#### [EXERCISE BRIEF]
Exactly reproduce the line containing "Screen dimensions: 998x670" and all later lines to the end of the entries, leaving the pictures out of your copy.

#### [DATA SHOWN]
• • • • • • •

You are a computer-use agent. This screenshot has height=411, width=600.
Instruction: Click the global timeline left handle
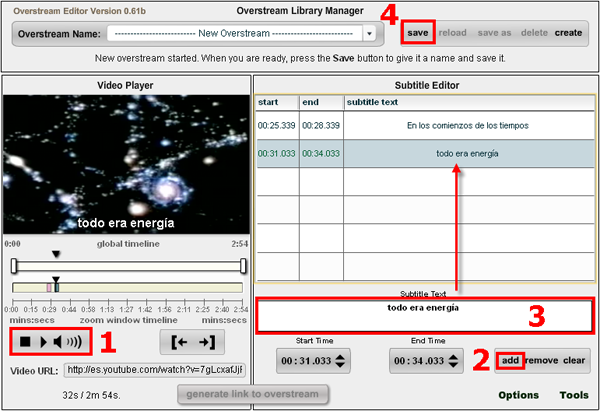tap(14, 265)
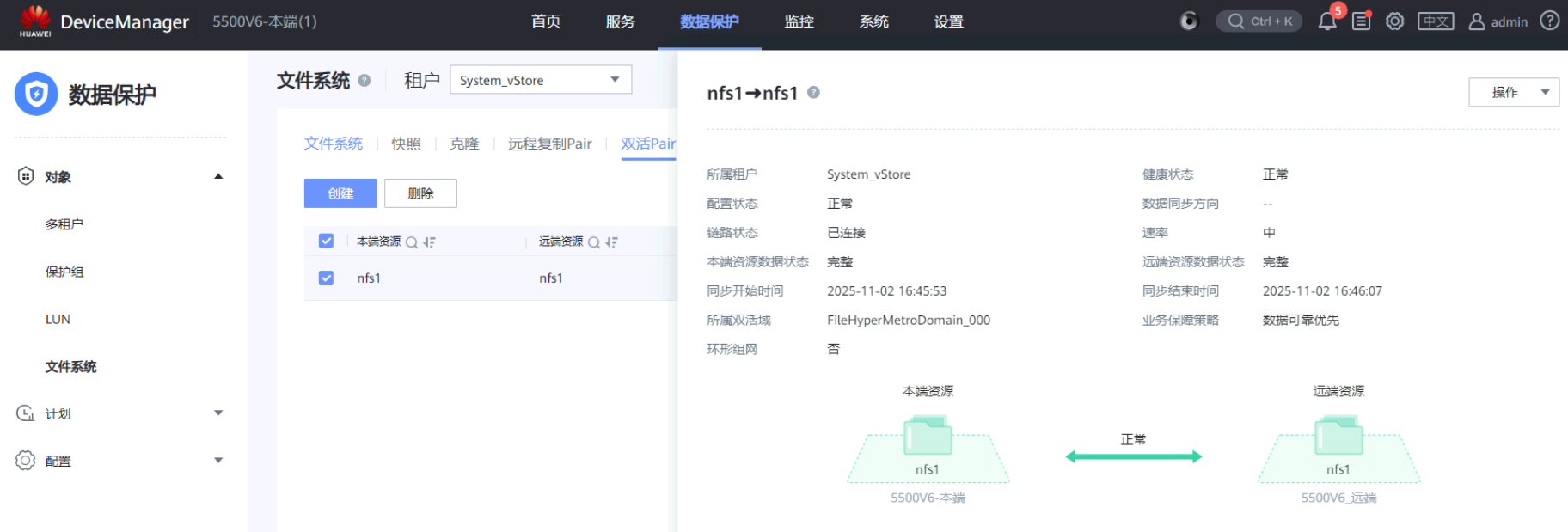Screen dimensions: 1568x532
Task: Click the search icon beside 本端资源 column
Action: (412, 242)
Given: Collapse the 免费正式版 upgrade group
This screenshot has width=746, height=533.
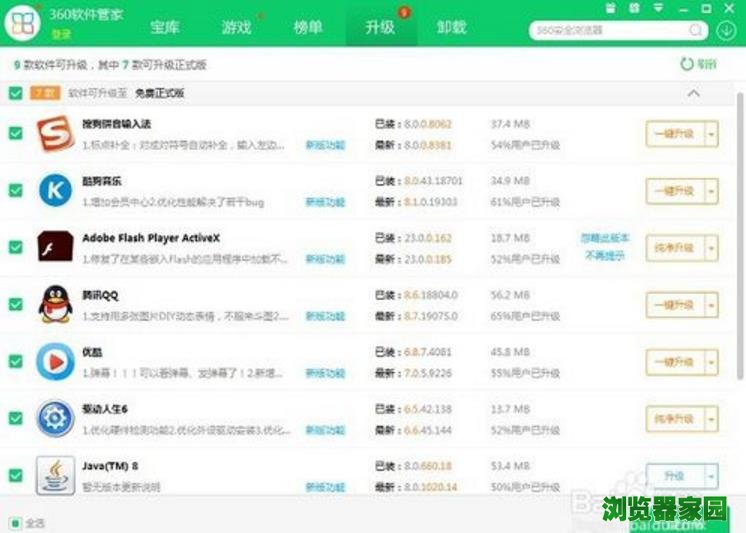Looking at the screenshot, I should 694,93.
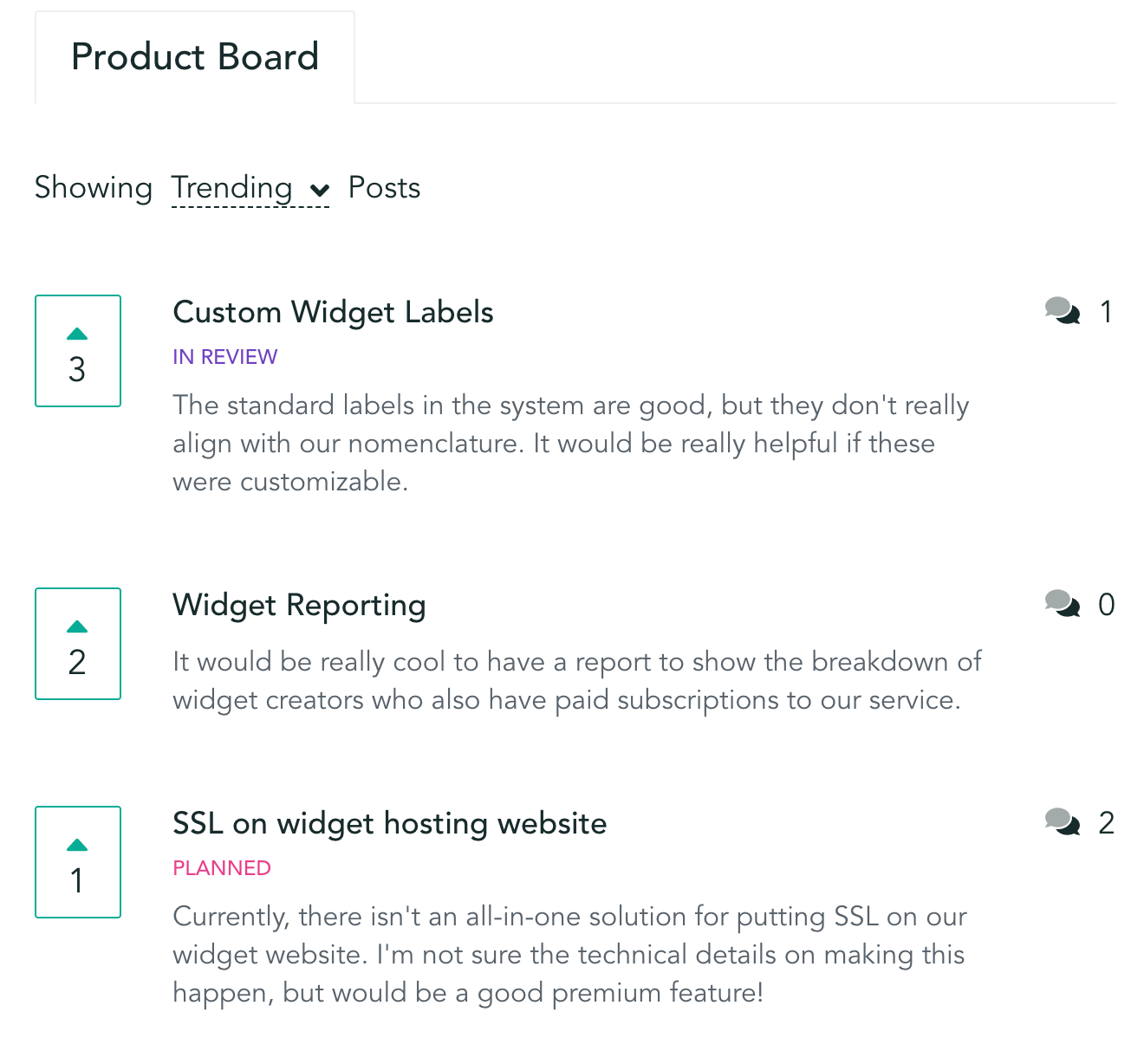Open the Trending sort dropdown
The height and width of the screenshot is (1064, 1144).
pyautogui.click(x=232, y=188)
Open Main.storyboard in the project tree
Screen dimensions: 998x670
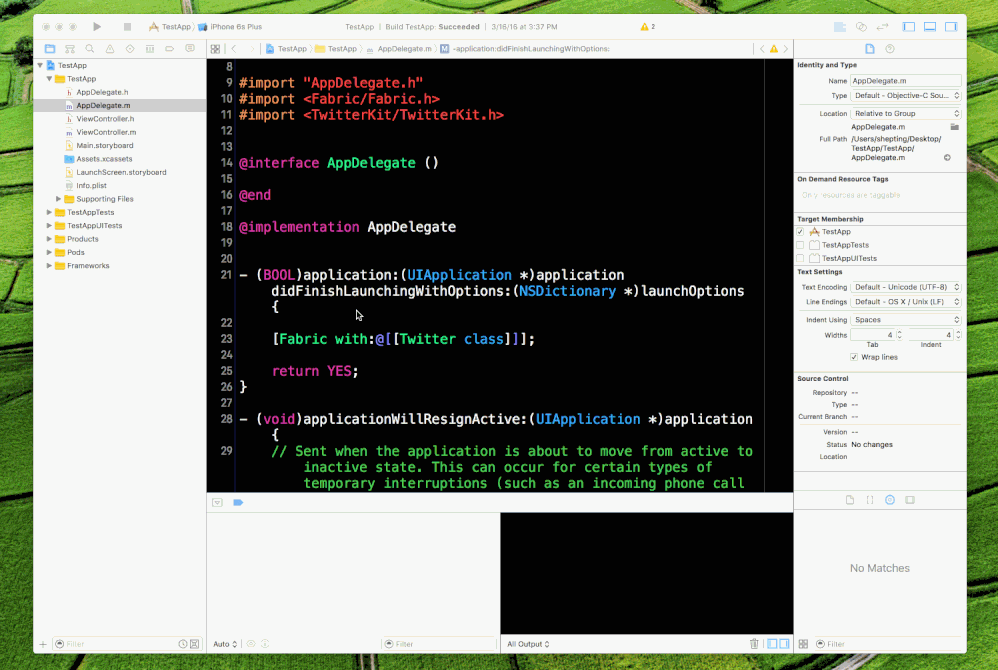104,145
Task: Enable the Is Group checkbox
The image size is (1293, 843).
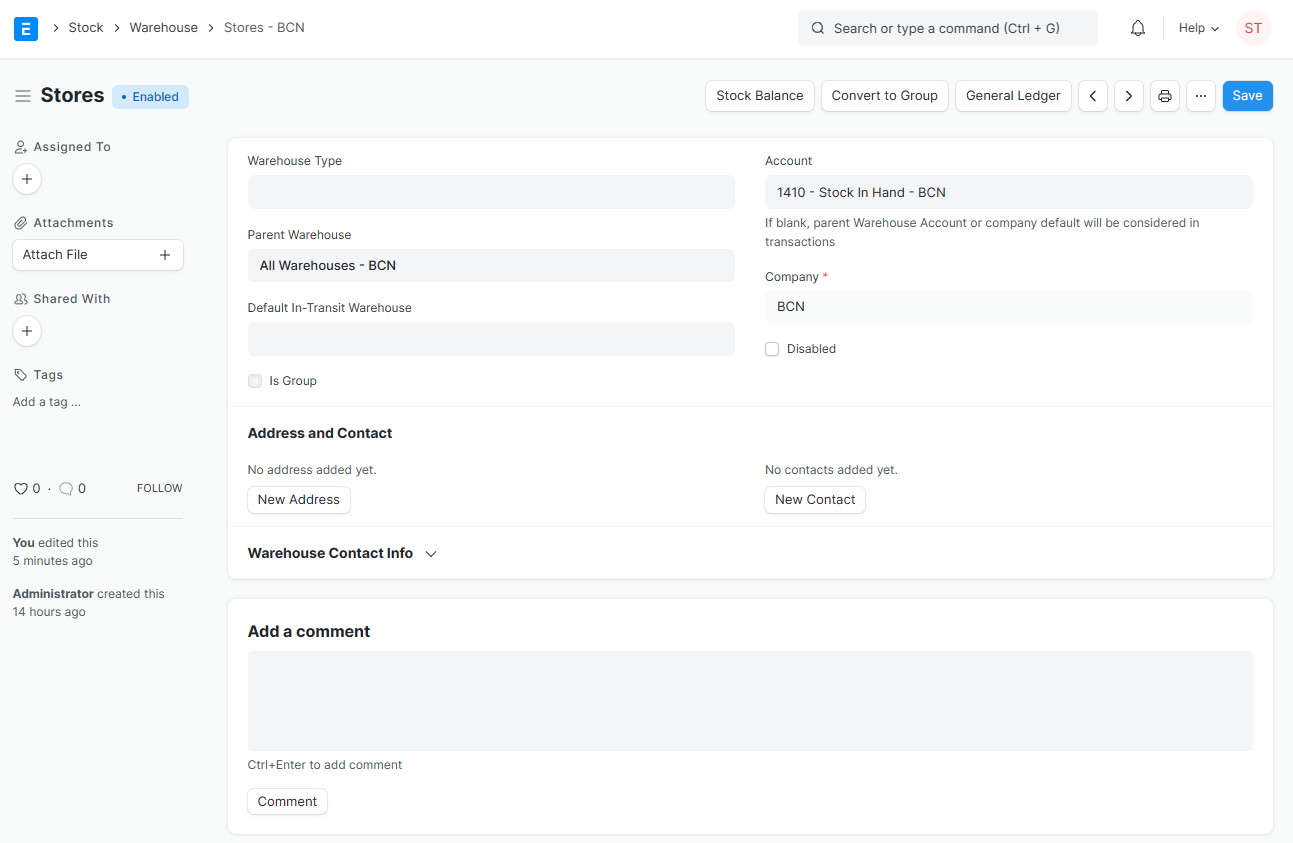Action: [x=255, y=380]
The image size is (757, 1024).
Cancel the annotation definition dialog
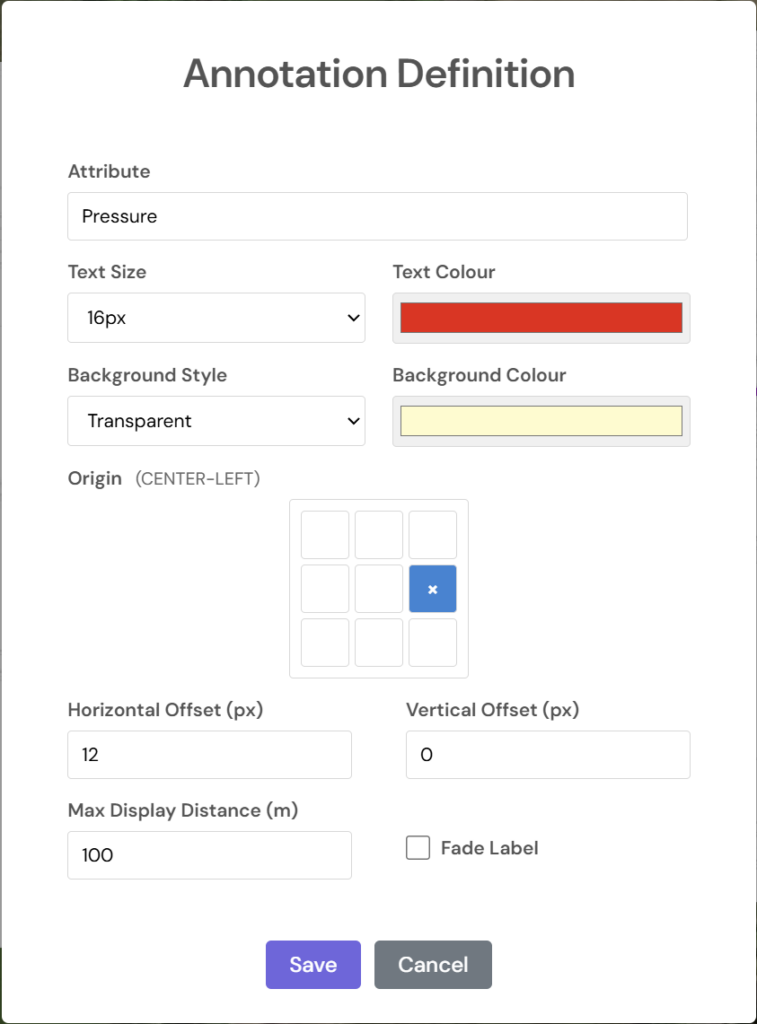tap(433, 965)
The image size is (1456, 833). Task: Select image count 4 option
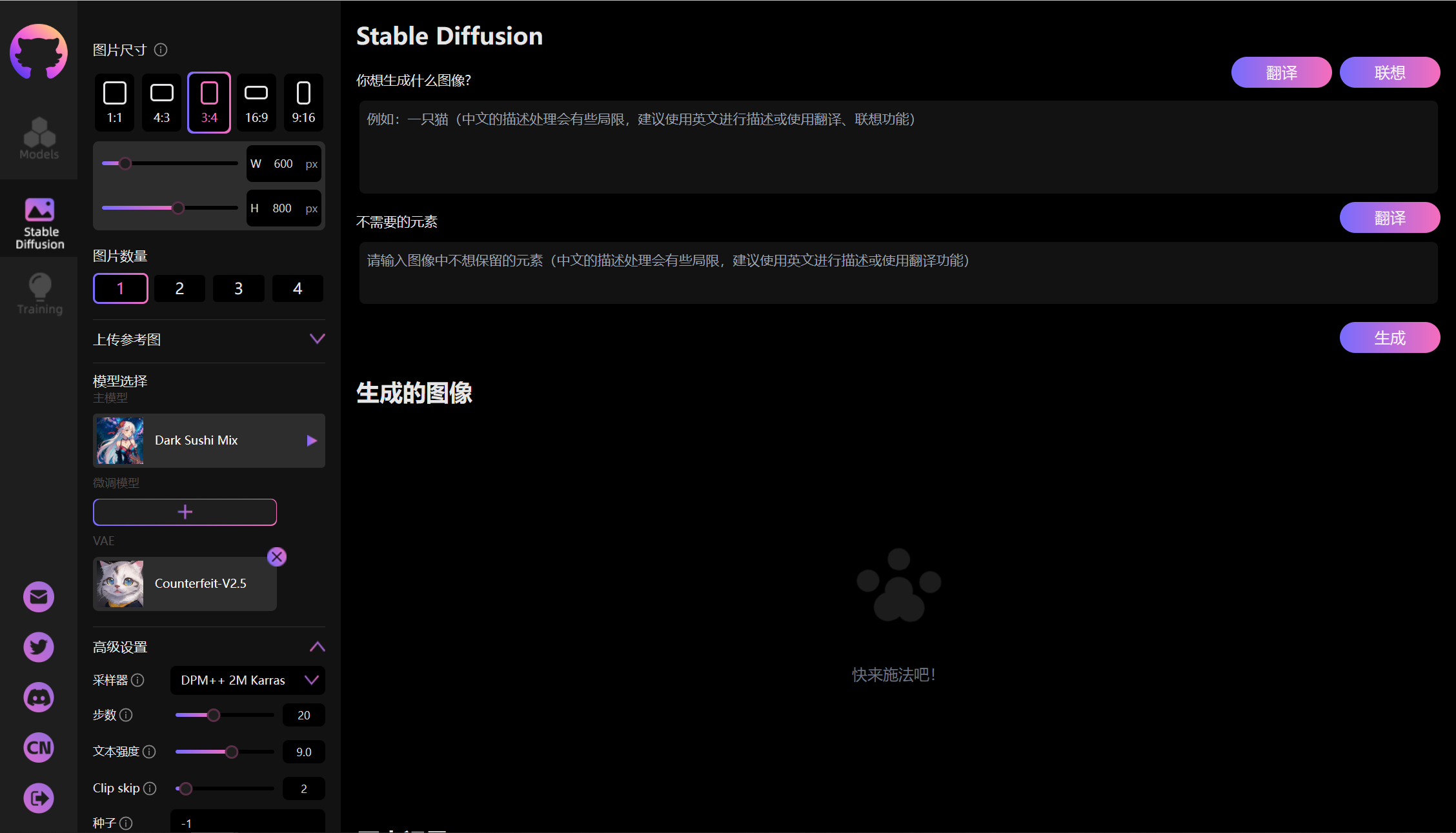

• • • • • • •

#### [RESPONSE TO THE EXERCISE]
Screen dimensions: 998x670
104,145
Task: Enable the Is Group checkbox
The image size is (1293, 843).
Action: [x=255, y=380]
The image size is (757, 1024).
Cancel the annotation definition dialog
tap(433, 965)
The image size is (1456, 833). Task: Select image count 4 option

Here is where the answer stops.